**Texto de partida:**
━━━━━━
De acordo com o Conselho de Coordenação das Associações Comerciais de Professores Iranianos, Asra morreu no hospital, um dia depois de um raide das forças do regime no liceu feminino de Shahed, em Arbabil, uma cidade no Noroeste do Irão. Os membros das “forças de segurança atacaram a escola” e “exigiram a um grupo de raparigas que cantasse um hino que elogia o supremo líder do Irão, o ayatollah Ali Khamenei”, escreve o conselho numa declaração publicada nesta segunda-feira no Telegram. Quando as meninas recusaram, foram espancadas.
━━━━━━
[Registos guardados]
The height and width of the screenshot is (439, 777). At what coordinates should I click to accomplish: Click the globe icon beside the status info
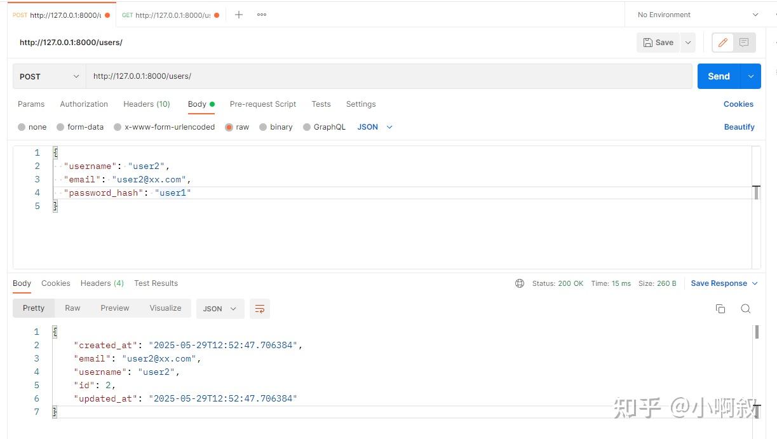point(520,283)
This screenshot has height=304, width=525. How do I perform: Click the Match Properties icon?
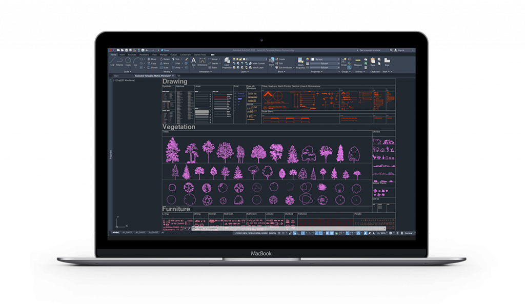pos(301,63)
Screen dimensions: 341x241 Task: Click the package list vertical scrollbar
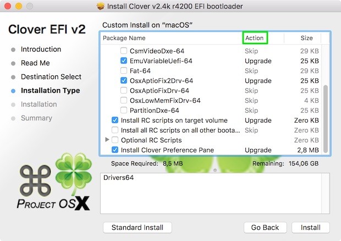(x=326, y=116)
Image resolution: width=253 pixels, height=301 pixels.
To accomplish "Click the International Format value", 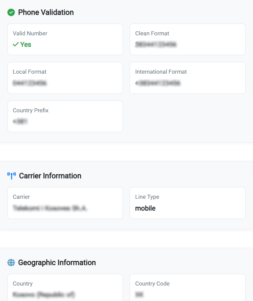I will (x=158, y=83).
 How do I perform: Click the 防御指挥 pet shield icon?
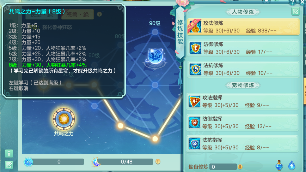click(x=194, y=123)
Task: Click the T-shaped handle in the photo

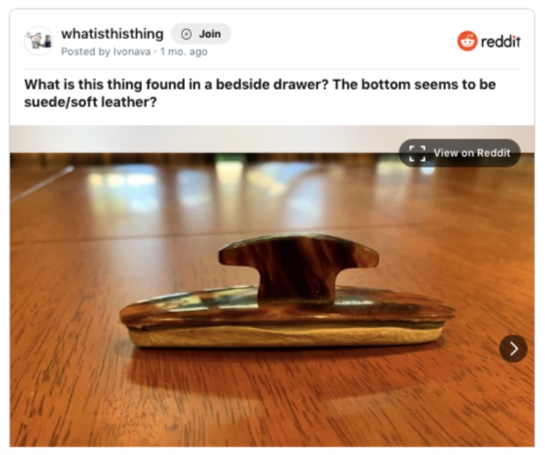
━━━━━━
**Tarefa A:**
Indique todos os nomes próprios de pessoas, lugares, instituições ou plataformas que aparecem no texto sobre a morte de Asra, cada um uma só vez e pela ordem em que surgem.
**Tarefa B:**
Transcreva do texto sobre a morte de Asra o trecho de "De acordo com" a "recusaram, foram espancadas.".
**Tarefa C:**
De acordo com o texto sobre a morte de Asra, por que foram as raparigas espancadas?
Os itens não têm qualquer papel nesta atividade.

**Resposta A:**
Conselho de Coordenação das Associações Comerciais de Professores Iranianos, Asra, Shahed, Arbabil, Irão, Ali Khamenei, Telegram

**Resposta B:**
De acordo com o Conselho de Coordenação das Associações Comerciais de Professores Iranianos, Asra morreu no hospital, um dia depois de um raide das forças do regime no liceu feminino de Shahed, em Arbabil, uma cidade no Noroeste do Irão. Os membros das “forças de segurança atacaram a escola” e “exigiram a um grupo de raparigas que cantasse um hino que elogia o supremo líder do Irão, o ayatollah Ali Khamenei”, escreve o conselho numa declaração publicada nesta segunda-feira no Telegram. Quando as meninas recusaram, foram espancadas.

**Resposta C:**
As raparigas foram espancadas porque recusaram cantar o hino que as forças de segurança lhes exigiram. Esse hino elogia o supremo líder do Irão, o ayatollah Ali Khamenei.